Covering the battle inside the Beltway
YOU get the overall impression of a lot of guys in ties -- some of them Bush administration officials, some of them journalists and some lawyers -- in the four-part "Frontline" series "News War: Secrets, Sources & Spin," beginning tonight on PBS.
That everybody appears, in close-up, to belong to the same 9 o'clock dinner reservation is a controlling metaphor for what emerges, in the first hour, anyway, as a Washington potboiler among various corridors of power. None of which served the public as the Bush administration readied the nation for war with tales of Saddam Hussein's nefarious plans for another 9/11, using the institutions of the mainstream press as a mouthpiece. The "Frontline" series is what newspapers call a "special project" (or at least those few newspapers still staffed to conduct them, or willing to devote the real estate). A special project is supposed to sprawl, re-creating the tick-tock of a seminal event or subject by way of teasing out the larger implications for the culture.
On "News War," that subject is the harassed and reputation-scarred Fourth Estate. In subsequent weeks, it will delve into what sounds more quotidian -- Wall Street's encroachment on the newspaper industry (focusing on the internal tussle between Tribune Co. and top editors at the Los Angeles Times) amid other talked-over points: the good-bad influence of the blogosphere and the devolution of broadcast news as seen through ABC's exiling of Ted Koppel.
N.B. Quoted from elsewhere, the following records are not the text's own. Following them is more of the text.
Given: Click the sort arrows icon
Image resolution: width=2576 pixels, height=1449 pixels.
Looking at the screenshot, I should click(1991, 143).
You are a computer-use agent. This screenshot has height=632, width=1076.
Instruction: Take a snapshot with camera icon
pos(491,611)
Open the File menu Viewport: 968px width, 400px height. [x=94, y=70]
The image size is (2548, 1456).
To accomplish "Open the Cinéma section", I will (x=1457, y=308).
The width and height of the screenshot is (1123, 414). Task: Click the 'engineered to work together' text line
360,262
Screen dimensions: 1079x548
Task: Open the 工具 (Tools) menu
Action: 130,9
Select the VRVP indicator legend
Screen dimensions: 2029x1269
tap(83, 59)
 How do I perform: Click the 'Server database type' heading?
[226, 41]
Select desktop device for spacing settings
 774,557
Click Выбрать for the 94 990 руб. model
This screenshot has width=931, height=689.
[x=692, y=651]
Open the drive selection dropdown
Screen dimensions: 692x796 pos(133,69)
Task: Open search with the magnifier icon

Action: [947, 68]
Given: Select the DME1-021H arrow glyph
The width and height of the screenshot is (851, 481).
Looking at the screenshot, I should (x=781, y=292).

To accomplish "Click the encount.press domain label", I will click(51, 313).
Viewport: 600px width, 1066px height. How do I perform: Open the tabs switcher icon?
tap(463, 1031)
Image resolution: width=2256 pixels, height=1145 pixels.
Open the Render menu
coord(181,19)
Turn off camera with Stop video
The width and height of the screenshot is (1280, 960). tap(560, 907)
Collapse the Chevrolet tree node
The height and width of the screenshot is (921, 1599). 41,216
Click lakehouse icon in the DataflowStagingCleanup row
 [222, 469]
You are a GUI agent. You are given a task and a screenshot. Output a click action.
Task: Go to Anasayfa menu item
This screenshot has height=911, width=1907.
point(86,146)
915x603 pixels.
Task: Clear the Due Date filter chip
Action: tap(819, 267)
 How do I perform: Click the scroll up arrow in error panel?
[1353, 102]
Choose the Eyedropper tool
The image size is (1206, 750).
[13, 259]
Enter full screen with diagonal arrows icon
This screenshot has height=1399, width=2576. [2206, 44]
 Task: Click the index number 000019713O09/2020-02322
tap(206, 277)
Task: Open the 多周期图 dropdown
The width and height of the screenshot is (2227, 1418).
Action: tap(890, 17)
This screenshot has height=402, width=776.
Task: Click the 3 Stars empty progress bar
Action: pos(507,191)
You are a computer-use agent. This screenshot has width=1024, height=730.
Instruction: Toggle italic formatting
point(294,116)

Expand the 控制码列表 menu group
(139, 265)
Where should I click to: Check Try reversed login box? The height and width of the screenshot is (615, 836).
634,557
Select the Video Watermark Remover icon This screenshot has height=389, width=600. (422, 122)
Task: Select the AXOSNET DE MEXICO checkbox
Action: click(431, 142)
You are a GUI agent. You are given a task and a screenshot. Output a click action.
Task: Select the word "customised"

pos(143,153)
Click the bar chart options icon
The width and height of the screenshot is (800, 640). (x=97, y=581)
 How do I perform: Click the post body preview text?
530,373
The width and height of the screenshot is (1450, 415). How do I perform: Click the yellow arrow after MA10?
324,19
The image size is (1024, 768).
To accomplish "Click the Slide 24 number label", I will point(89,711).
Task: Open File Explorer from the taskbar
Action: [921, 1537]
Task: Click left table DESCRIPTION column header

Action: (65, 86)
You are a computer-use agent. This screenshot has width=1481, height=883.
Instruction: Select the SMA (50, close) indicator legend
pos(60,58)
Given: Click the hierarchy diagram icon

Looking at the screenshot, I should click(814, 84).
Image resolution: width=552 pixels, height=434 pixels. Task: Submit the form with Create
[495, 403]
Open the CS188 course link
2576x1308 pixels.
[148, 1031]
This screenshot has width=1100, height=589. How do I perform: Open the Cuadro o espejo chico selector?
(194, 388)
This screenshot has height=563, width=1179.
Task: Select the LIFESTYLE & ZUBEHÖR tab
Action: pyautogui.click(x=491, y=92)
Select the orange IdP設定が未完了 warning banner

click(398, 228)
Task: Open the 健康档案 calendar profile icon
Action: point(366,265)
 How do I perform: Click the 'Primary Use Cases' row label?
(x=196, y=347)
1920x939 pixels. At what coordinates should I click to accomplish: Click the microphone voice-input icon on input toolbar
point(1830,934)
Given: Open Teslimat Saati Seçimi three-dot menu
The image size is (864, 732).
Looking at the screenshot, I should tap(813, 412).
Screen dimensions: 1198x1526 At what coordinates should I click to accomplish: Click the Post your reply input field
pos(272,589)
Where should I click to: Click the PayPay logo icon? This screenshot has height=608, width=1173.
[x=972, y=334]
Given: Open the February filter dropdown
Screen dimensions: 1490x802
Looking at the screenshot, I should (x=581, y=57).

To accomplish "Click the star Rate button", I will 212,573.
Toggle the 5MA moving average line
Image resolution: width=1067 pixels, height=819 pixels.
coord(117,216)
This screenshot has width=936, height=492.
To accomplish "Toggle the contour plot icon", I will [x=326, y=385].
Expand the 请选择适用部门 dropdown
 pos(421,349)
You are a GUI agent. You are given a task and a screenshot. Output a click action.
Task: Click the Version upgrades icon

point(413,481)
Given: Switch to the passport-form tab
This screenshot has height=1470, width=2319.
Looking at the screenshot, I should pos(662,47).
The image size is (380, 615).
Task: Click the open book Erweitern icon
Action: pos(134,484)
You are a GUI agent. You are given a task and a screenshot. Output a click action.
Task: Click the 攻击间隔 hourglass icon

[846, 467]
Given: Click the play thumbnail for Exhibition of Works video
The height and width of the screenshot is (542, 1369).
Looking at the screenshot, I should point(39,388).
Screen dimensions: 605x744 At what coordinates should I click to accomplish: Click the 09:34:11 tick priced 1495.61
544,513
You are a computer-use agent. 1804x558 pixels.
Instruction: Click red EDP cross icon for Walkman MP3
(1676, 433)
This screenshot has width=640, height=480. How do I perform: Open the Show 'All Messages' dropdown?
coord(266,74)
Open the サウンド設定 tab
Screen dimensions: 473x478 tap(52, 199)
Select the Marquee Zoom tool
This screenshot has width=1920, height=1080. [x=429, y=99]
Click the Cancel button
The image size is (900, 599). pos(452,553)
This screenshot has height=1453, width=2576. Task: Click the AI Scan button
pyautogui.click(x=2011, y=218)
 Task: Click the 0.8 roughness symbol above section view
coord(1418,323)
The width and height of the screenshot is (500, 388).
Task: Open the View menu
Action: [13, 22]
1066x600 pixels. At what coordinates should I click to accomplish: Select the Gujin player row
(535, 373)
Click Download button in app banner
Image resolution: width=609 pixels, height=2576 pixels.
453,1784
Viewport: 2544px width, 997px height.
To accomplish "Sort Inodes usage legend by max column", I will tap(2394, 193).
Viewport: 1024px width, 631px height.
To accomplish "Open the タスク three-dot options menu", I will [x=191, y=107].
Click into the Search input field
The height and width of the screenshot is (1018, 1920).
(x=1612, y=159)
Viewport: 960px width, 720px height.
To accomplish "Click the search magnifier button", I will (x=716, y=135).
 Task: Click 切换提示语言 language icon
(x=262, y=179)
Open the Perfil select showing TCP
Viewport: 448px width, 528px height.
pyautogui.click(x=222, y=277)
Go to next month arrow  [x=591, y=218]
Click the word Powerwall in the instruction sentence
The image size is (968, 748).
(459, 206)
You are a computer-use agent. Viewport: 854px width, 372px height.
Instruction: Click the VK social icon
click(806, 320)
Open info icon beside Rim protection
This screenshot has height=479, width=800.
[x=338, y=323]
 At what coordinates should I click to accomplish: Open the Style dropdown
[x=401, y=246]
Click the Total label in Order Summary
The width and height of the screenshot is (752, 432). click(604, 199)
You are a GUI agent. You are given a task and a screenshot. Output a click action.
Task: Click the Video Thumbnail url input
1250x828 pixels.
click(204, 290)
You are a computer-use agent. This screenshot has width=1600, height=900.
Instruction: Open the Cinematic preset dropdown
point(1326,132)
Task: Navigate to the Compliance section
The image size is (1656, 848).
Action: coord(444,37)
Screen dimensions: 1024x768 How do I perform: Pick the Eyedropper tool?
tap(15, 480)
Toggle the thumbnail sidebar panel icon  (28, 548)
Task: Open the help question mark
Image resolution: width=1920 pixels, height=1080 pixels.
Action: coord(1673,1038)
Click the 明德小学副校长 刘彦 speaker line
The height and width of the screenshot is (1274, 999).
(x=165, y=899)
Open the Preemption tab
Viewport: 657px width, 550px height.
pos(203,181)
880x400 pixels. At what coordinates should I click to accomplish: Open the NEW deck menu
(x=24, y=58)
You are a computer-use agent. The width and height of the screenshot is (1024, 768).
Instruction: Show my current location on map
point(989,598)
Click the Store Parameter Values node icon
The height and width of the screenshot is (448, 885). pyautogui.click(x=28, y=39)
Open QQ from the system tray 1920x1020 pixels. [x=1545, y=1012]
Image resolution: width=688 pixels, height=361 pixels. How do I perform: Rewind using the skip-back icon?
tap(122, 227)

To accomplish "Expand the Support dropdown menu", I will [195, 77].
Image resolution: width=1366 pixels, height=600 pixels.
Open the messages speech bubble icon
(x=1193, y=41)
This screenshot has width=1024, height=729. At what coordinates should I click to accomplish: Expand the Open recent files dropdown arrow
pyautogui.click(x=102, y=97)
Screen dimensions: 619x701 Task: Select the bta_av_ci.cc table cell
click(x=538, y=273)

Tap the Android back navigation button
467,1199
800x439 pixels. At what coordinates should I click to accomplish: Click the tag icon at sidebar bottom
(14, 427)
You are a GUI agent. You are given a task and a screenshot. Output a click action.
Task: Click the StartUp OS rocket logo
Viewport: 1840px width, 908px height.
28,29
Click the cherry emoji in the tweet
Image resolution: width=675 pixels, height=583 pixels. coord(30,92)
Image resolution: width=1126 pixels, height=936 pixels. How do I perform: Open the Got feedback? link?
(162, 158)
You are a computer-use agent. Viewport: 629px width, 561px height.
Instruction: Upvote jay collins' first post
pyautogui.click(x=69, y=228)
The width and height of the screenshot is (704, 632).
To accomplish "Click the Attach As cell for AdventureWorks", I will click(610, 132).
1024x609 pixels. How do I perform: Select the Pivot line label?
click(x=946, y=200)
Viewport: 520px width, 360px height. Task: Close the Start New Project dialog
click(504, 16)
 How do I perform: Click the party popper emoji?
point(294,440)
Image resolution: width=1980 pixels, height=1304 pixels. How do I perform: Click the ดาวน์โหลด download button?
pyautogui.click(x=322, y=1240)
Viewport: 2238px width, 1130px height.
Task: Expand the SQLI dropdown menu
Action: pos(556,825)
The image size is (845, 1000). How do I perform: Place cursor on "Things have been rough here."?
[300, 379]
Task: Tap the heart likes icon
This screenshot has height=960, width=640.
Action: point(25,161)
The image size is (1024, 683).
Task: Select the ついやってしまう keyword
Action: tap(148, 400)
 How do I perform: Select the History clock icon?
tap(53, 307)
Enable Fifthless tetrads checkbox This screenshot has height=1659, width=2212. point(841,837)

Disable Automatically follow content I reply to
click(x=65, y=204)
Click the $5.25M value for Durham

If things go according to plan, you should feel a little sick by March 27, the air date for Part 4. Part 1 begins at the beginning, which is to say the run-up to war in Iraq and the Bush administration's concomitant distaste for reporters (because they always want to know stuff).
This is "Frontline," so no surprise that we're dropped like a lobster into a boiling conspiracy -- the Bushies using hallowed news operations like the New York Times to promote bogus intelligence on Hussein's weapons of mass destruction, thus creating what Tom Rosenstiel, director of the Project for Excellence in Journalism, calls "an echo effect."
The lead reporter on "News War" is "Frontline's" Lowell Bergman, and he's sneaky marvelous. Bergman's take-down of big tobacco when he was a producer for "60 Minutes" was made into a great whistle-blower caper, Michael Mann's "The Insider," with Al Pacino in the Bergman role.